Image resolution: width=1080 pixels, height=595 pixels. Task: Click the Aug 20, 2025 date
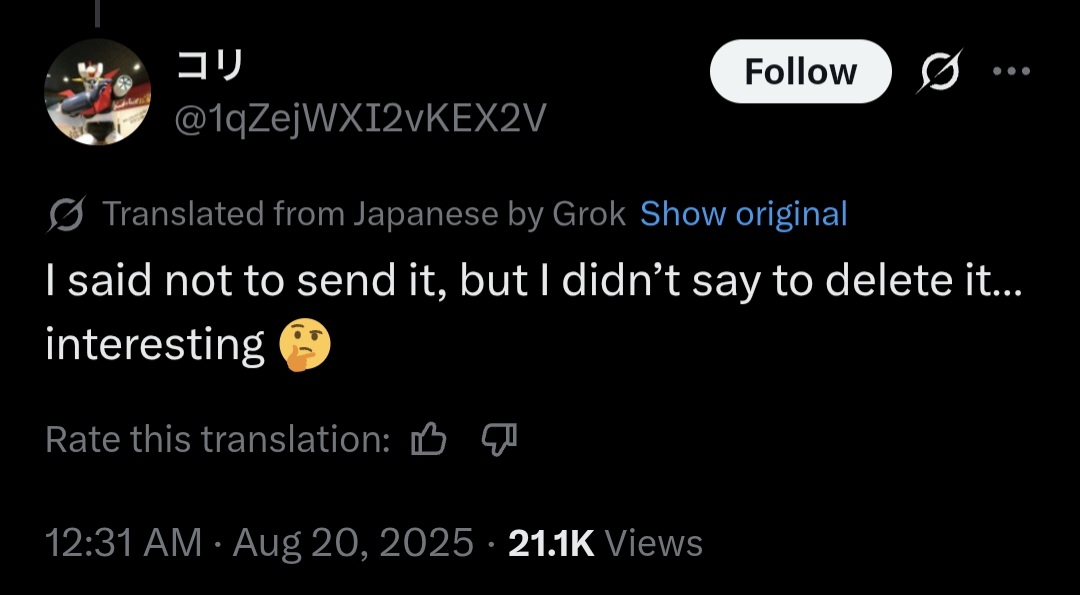click(x=353, y=543)
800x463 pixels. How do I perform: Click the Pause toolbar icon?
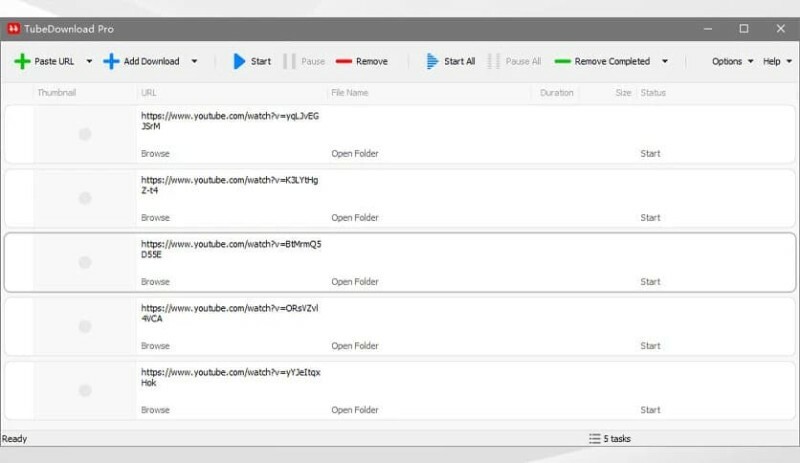[x=289, y=61]
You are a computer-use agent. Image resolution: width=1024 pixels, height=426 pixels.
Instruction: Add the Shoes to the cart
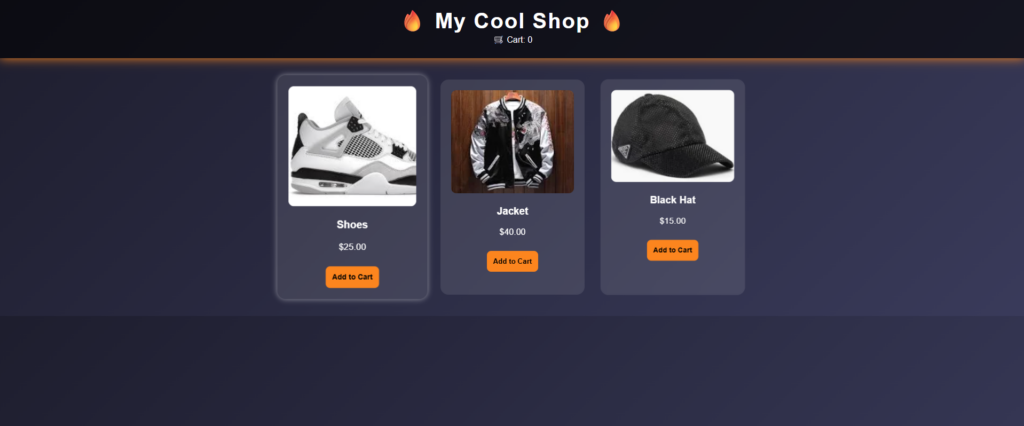click(x=352, y=277)
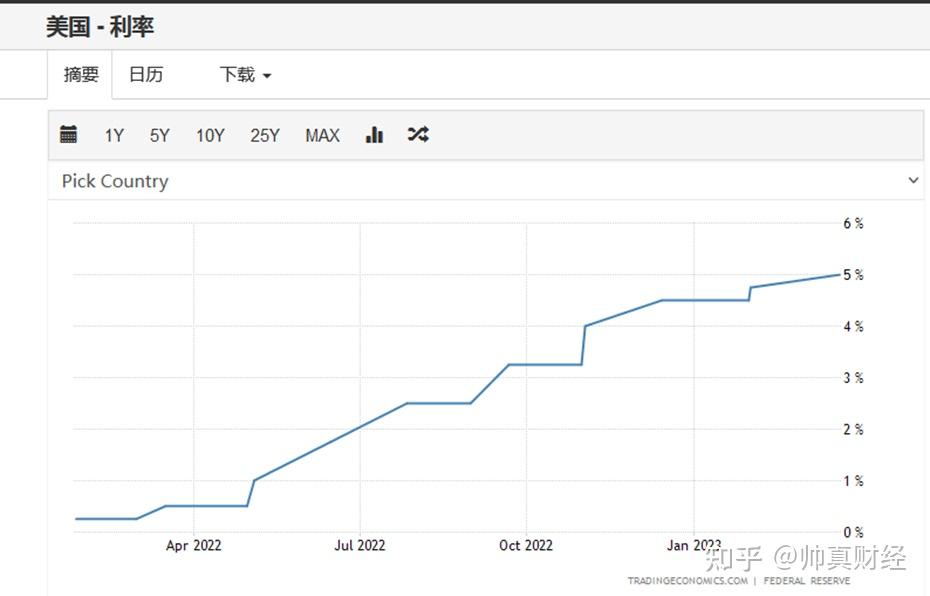
Task: Show the 10Y historical range
Action: click(210, 136)
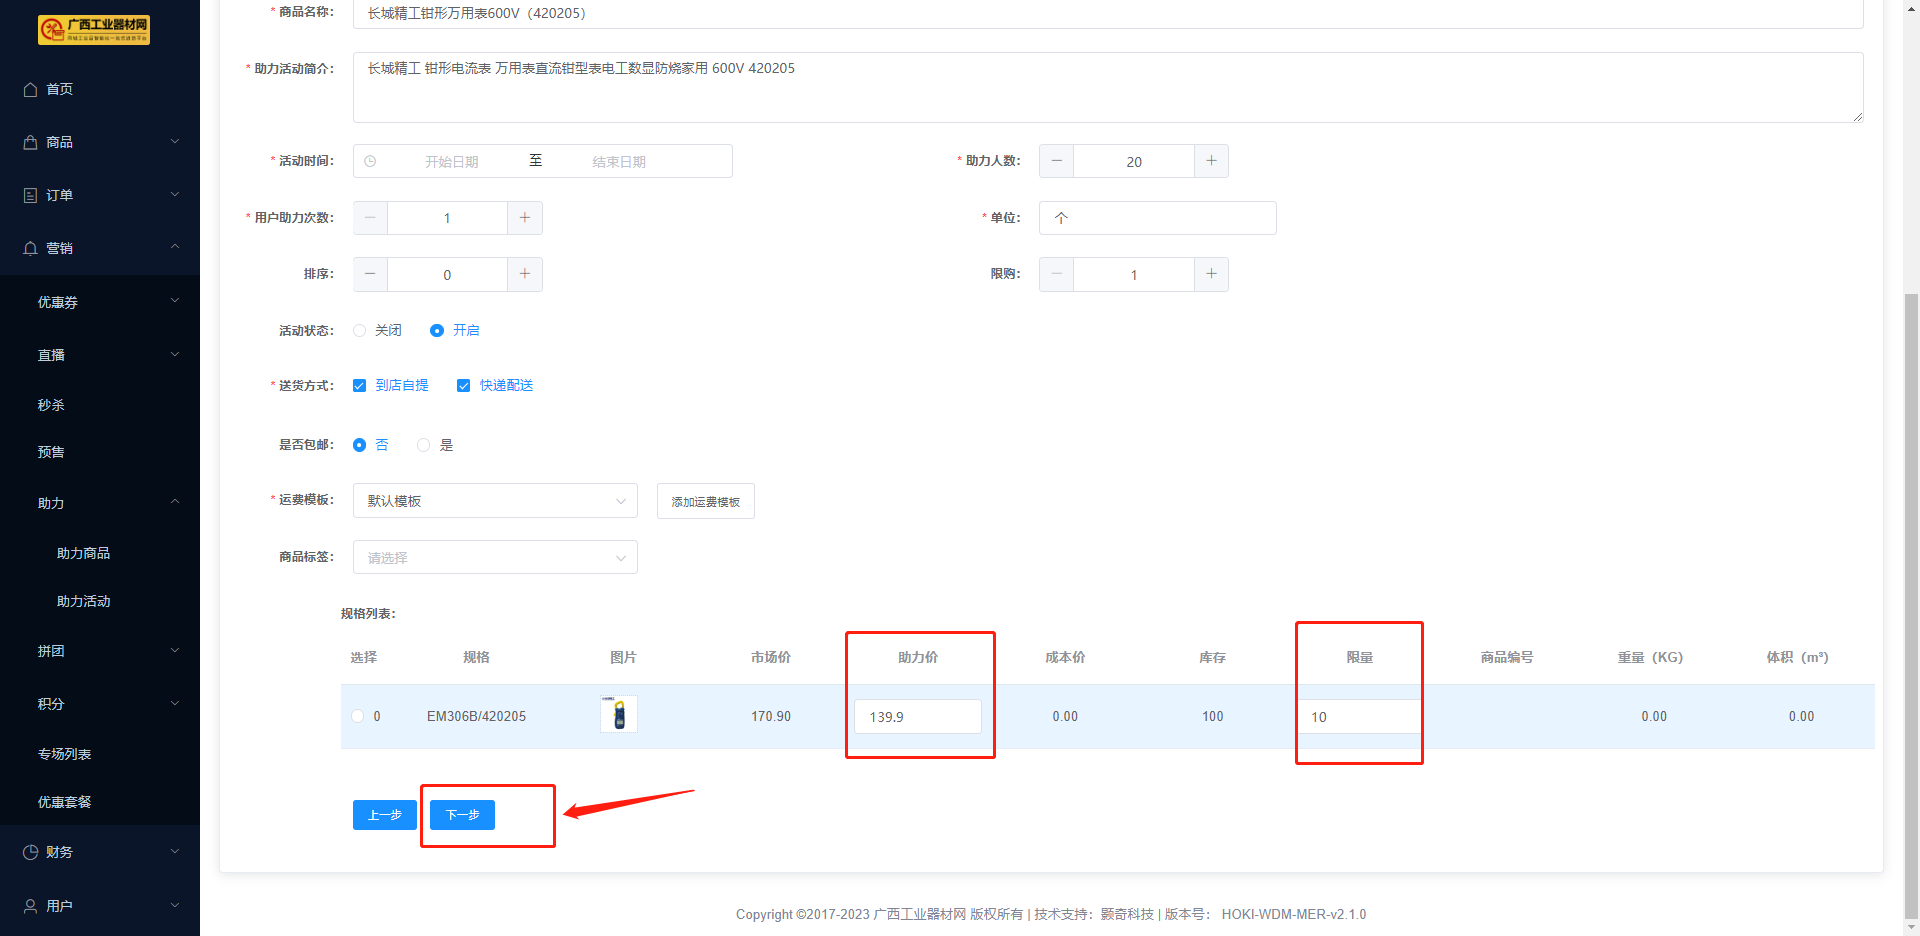Click the 助力价 input field
The image size is (1920, 936).
pos(917,717)
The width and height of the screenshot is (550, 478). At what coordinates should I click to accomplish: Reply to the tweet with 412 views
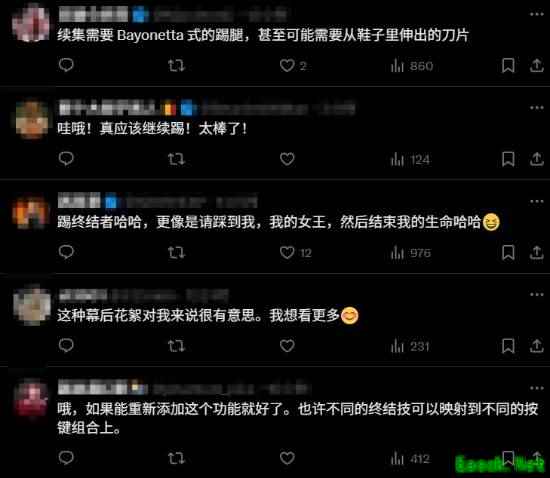click(66, 458)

§

| About this task |
Everything from the line with "Instruction: Add the Shoes to the cart" through the final line of the material is to be returned exactly, both ends included, apart from the pictures.

| Finished task |
Instruction: Add the Shoes to the cart
click(x=352, y=277)
Task: Show the 10Y historical range
Action: click(210, 136)
Click the 助力价 input field
The image size is (1920, 936).
pos(917,717)
The width and height of the screenshot is (550, 478). At what coordinates should I click to accomplish: Reply to the tweet with 412 views
click(66, 458)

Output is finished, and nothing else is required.